Ronnie “Cuz” Strickland
You hear it a lot lately, on hunting shows and articles, “take a kid hunting.” It’s a theme that we as hunters should be proud is getting some much-needed attention. It’s by no means a new concept but in my opinion, was put on the shelf for a while during the “big” period.
For years we have read about where, when and how to bag the big one. Ok I’ll admit that big sells when you’re dealing with hunters, and we all like to dream about that really big one. There’s nothing wrong with trying to bag the biggest rack or the longest beard, but people who focus on just that miss some of the truly special events that take place outdoors. You’ll notice that I didn’t use the term trophy when talking about big. To me they are totally different. Antler size, spurs, beard, width, length, circumference or weight have nothing to do with trophies. Size does figure into the trophy equation but it’s in terms of how big the memory or the smiles. That’s where kids come in.
At no time in the outdoors is the chance for a lasting memory or trophy better than when a wide-eyed kid is along, and it doesn’t have to be a hunt for a monster buck. My introduction to hunting was with small game. My dad’s old blue dodge pick-up, faded army fatigues and a single shot 410. What an adventure. Once I was big enough to tag along, my whole world revolved around hunting season and the outdoors. I could sleep like a baby the night before Christmas but never slept a wink the night before opening day of deer season. After over 50 years in the woods, no memories are more vivid than those first trips afield.

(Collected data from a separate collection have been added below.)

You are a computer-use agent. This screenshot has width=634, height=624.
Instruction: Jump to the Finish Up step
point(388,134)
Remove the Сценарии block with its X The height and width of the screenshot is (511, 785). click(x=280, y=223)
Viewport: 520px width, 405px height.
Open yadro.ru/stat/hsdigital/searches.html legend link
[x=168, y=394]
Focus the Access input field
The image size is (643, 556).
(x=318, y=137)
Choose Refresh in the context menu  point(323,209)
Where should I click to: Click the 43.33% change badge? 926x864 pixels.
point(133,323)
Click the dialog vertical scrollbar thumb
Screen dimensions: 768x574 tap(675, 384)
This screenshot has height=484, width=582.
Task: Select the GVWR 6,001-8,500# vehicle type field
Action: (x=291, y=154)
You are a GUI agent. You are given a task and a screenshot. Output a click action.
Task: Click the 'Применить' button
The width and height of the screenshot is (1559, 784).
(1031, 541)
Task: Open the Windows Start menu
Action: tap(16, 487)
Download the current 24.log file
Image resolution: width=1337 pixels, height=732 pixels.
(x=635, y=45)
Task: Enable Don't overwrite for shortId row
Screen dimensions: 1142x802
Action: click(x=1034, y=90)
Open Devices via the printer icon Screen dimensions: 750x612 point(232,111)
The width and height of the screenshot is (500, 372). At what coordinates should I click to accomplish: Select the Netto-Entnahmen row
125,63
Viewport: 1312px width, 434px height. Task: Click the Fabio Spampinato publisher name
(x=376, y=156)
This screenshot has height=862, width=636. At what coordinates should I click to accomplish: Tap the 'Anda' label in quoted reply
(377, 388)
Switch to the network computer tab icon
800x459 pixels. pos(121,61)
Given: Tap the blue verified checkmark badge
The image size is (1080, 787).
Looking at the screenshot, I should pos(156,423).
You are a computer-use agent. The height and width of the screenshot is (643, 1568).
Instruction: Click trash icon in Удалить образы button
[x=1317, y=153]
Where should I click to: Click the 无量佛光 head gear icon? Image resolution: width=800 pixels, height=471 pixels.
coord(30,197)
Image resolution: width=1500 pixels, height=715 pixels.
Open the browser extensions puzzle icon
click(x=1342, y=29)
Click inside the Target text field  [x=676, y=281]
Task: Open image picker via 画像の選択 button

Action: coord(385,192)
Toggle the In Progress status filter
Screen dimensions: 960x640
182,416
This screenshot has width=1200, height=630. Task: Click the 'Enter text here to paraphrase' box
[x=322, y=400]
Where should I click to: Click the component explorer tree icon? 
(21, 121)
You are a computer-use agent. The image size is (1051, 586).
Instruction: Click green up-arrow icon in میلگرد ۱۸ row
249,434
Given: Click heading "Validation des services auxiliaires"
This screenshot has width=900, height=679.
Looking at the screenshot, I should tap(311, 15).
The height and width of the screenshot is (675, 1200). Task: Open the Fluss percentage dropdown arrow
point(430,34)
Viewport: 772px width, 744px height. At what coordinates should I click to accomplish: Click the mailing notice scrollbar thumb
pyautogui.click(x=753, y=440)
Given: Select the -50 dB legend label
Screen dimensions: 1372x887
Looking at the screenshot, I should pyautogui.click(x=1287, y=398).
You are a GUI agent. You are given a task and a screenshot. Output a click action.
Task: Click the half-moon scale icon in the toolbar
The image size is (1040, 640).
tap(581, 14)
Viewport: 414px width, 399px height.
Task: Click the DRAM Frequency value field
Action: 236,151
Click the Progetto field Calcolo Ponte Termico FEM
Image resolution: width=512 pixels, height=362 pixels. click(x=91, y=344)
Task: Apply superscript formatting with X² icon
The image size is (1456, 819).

Looking back, my mom and dad did some things, whether on purpose or by accident, that solidified my love of hunting and the outdoors. They made it fun. For instance, there was no pressure to kill or shoot anything. They always made sure the weather was tolerable, no frozen feet or hands (at first). They always made getting ready at least as big a deal as the hunt. Packing gear, making plans, drawing maps and a really big one for me, packing food, was all a big part of the adventure. How many of you today don’t get as much enjoyment out of simply getting ready for the hunt as you do the hunt itself? Back then, there was nowhere near the game we have today, so we concentrated on little things. How to build a fire, how to use a compass, tie on a spinner bait or where to scout for sign. It was all about learning but more than that, it was all fun.
When I became a dad I wanted my girls, if not love the outdoors and hunting, to at least understand nature and the role ethical hunters play in the cycle. I was able to do that by simply planning a few trips around them. Along with shotgun and hunting knife, I packed sleeping bags, blind material, Barbie dolls, coloring books and snacks. Instead of sitting motionless for hours, we whispered and laughed.
We dug in the dirt with sticks and looked for lions and bears. Along the way, they learned about bucks and does and honeysuckle and acorns. My intention was to make them hunters, but what it did was make them conservationist and more importantly realist. Today, my girls are grown and very successful in their adult world and although they don’t necessarily live to hunt like old dad, they understand nature, our environment and why I hunt. Kids have a way of making you stop and smell the roses.